§ TASK PROMPT:
In the listing, copy the lines from the line with "Click the hand delivery icon" to the line with "click(669, 57)", substituting "lens" for "magnifier" and leaving everything else unchanged.

§ Items from a dataset:

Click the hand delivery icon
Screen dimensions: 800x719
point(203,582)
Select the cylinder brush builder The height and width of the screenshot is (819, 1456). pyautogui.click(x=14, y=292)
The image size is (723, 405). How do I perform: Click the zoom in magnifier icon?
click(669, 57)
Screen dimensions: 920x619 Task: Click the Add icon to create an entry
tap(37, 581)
==
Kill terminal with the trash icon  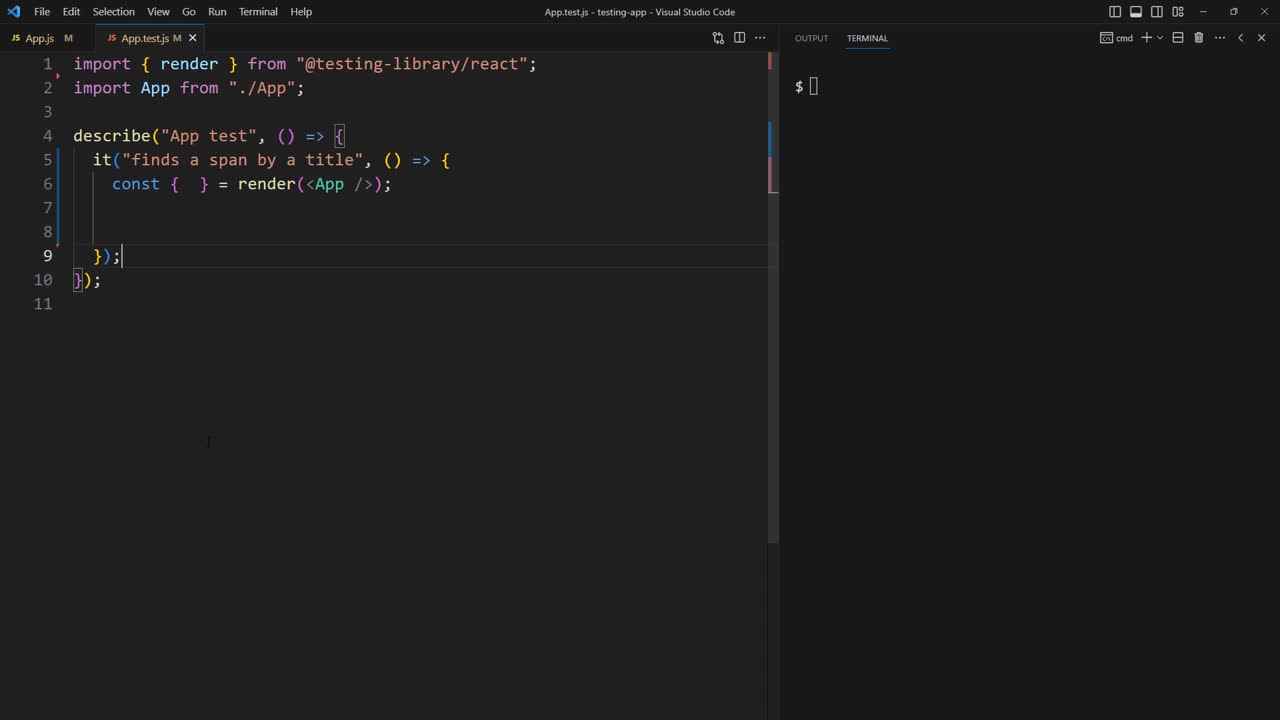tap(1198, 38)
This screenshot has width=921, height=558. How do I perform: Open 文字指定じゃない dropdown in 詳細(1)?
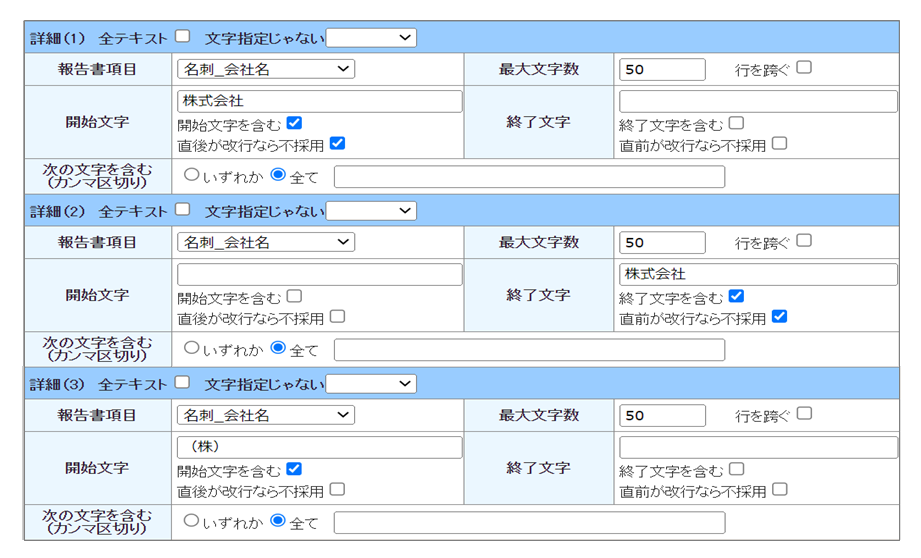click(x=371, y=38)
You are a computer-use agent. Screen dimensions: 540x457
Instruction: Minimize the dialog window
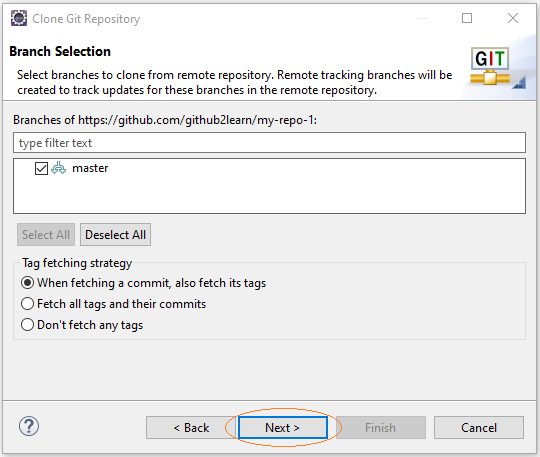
* * *
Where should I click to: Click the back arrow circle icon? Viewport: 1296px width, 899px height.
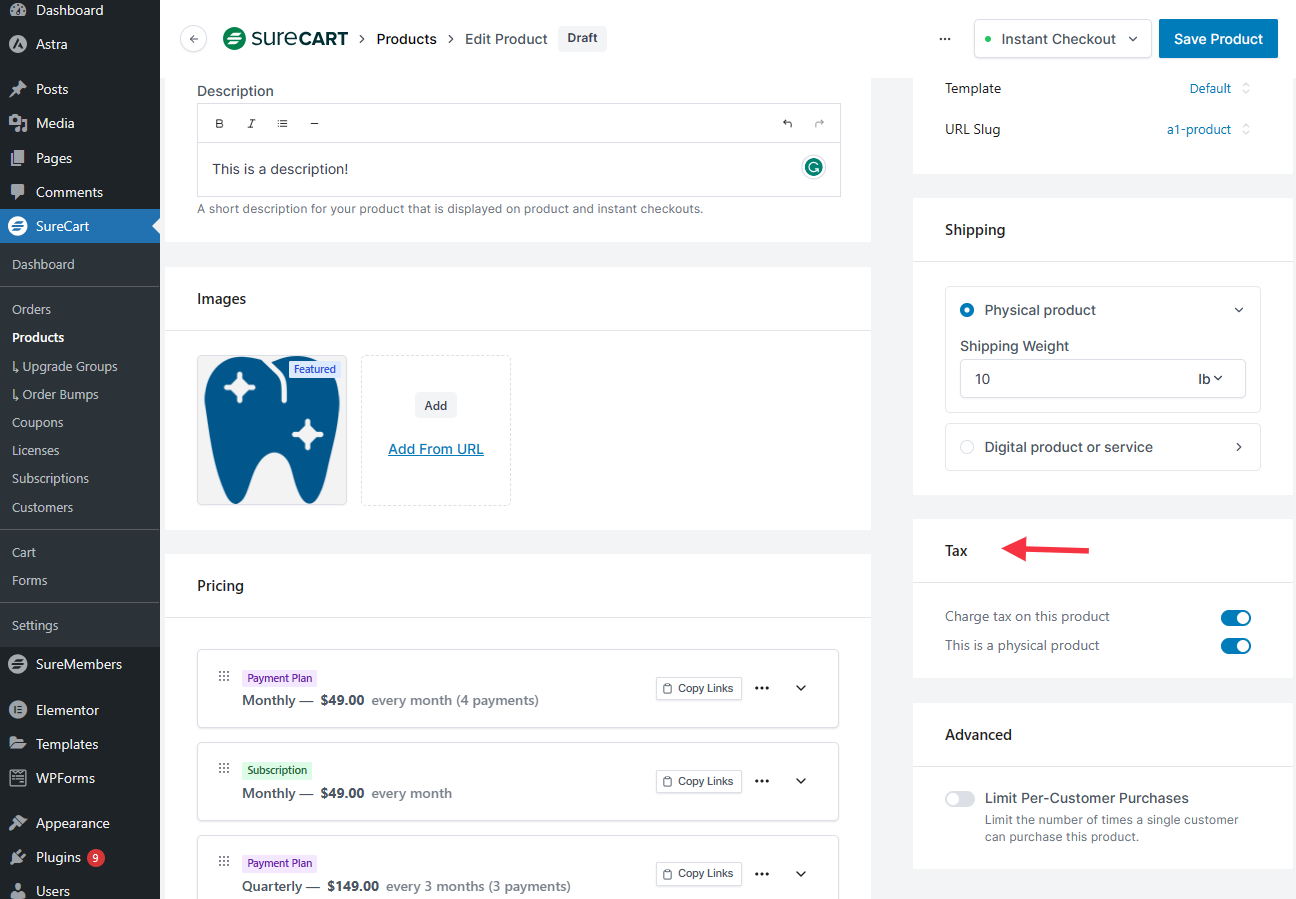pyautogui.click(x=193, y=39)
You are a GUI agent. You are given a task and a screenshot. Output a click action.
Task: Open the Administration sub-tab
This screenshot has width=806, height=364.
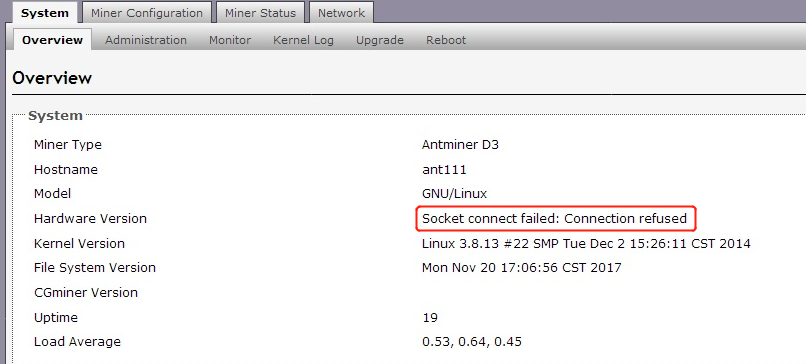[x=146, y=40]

§ EXPECTED ANSWER:
Click the hand delivery icon
Screen dimensions: 800x719
point(203,582)
Select the cylinder brush builder The height and width of the screenshot is (819, 1456). pyautogui.click(x=14, y=292)
The image size is (723, 405). How do I perform: Click the zoom in lens icon?
click(669, 57)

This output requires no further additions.